Из раны на шее, чуть выше затянутой веревки, сочилась кровь, стекая на пол, на разложенную под лавкой половую тряпку. Лицо посинело, язык вывалился. Возле нее дежурил человек, докладывая о состоянии, отпуская веревку, когда кончался кислород. У матери периодически вызывали агонию, она дышала тяжело, с хрипами. Отец лежал без сознания.

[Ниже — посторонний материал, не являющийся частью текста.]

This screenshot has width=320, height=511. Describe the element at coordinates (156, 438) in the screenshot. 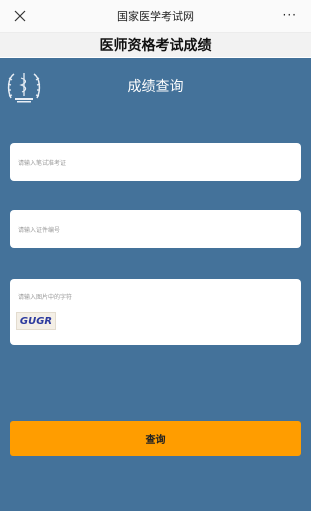

I see `query-submit-button: 查询` at that location.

Особенно выделялись три женщины, одна с видом хозяйки, в которой, к своему удивлению, Манька узнала Бабу Ягу. Крашенные каштановые волосы с припущенными локонами, уложенные сзади, обрамляли худое лицо с впалыми щеками. Подведенные глаза, мокрые от слез, потекли тушью, оставляя черные круги вокруг глаз, но во взгляде, очень властном и решительном, не было и намека на слезы. Она то и дело смотрелась в зеркальце, вытирая глаза носовым платочком. Загорелая кожа лоснилась не то от крема, не то от пота. Грудь ее была слегка обвисающей, но девичья талия и широкие бедра компенсировали недостаток. Яркое с васильками и ромашками платье до колен, перетянутое белым поясом, с украшенной каменьями пряжкой, выделяло ее среди остальных женщин, как лебедя среди гусей. Матушка Благодетельницы выглядела чуть моложе, но старуха, которую Манька углядела в облике Бабы Яги в избе, уже проглядывала из-под толстого слоя туши, белил и помады. Казалось, кроме нее, никто этого не замечал. Женщины поглядывали на нее то с завистью, то с раздражением, особенно Валентина, сестра отца, обиженная чем-то, и, наверное, не зря — посматривали на Валентину свысока. Наткнувшись на хищный взгляд, женщины тут же прятали свои эмоции, зато мужчины посматривали на Бабу Ягу с уважением и вожделением — в каждом их взгляде было столько обожания и покорности, будто Баба Яга была пределом мечтаний.